» DIRECTIONS FOR THIS TASK:
Swap "Instruction" for "Task" throughout the items below and write them out again with nothing else altered. Leave the pictures out of your answer.

(Items from a dataset)
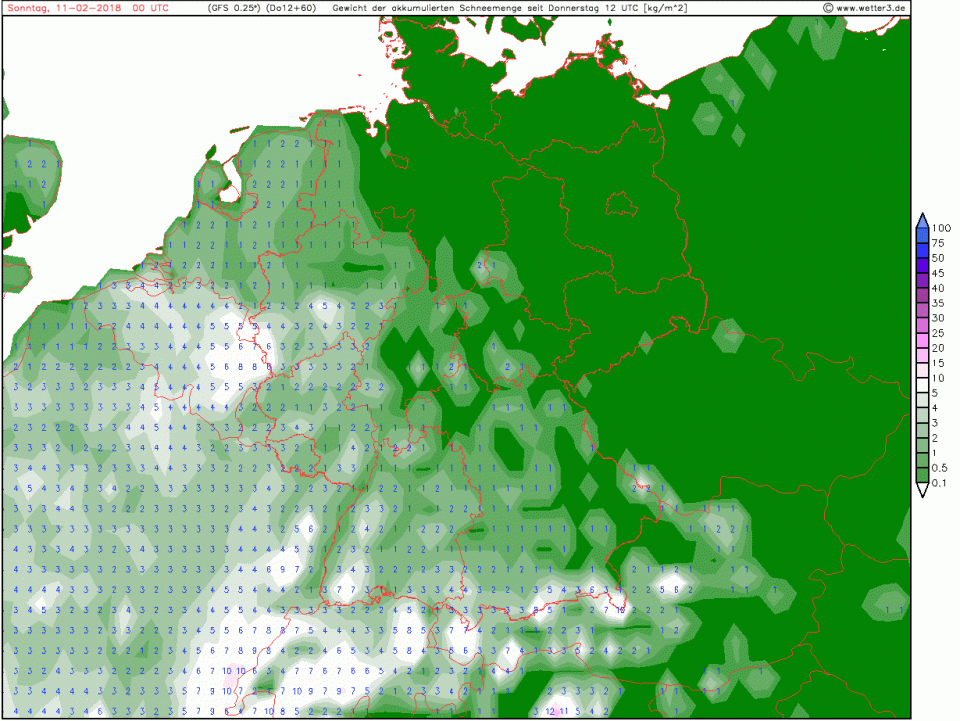Click the copyright © symbol in header
Screen dimensions: 960x721
(x=829, y=8)
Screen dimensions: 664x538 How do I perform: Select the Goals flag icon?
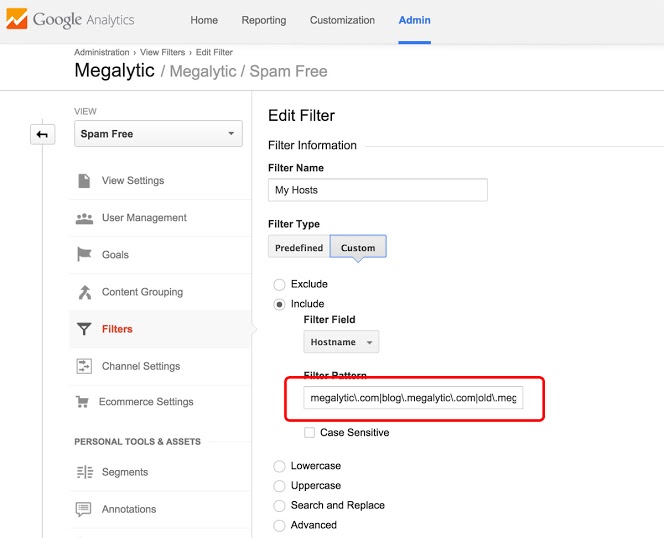(84, 255)
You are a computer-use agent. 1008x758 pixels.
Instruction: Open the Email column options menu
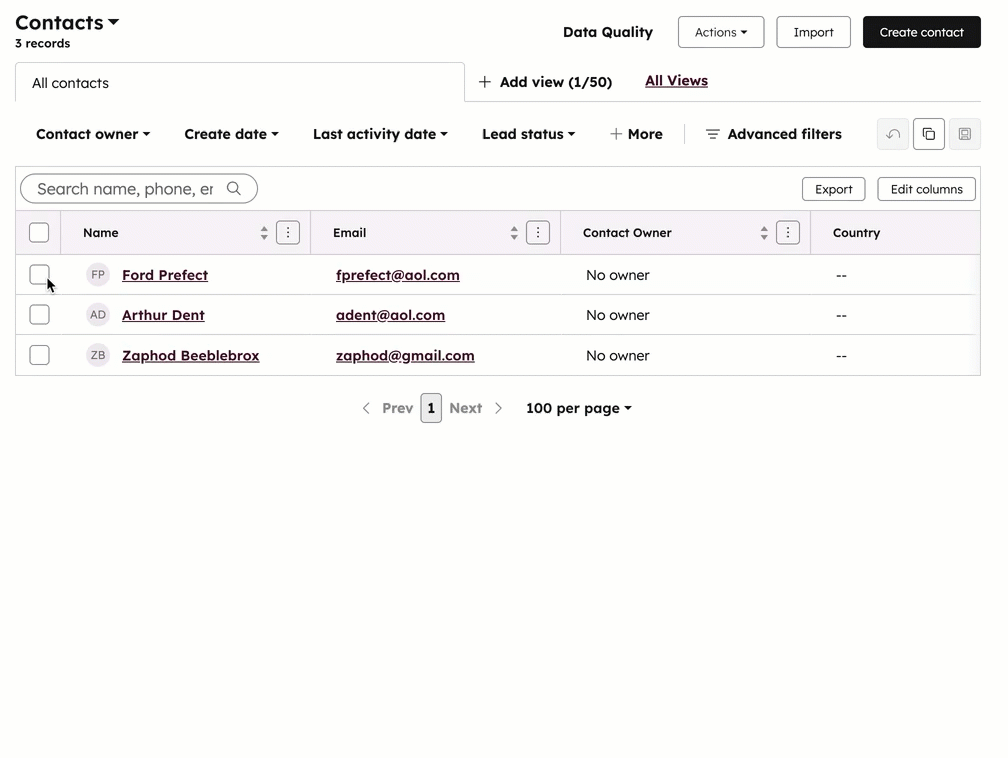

» CORRECT ANSWER:
Click the copyright © symbol in header
Screen dimensions: 960x721
(x=829, y=8)
Screen dimensions: 664x538 How do I perform: Select the Goals flag icon?
(84, 255)
You are a computer-use agent. 1008x758 pixels.
Task: Open the Email column options menu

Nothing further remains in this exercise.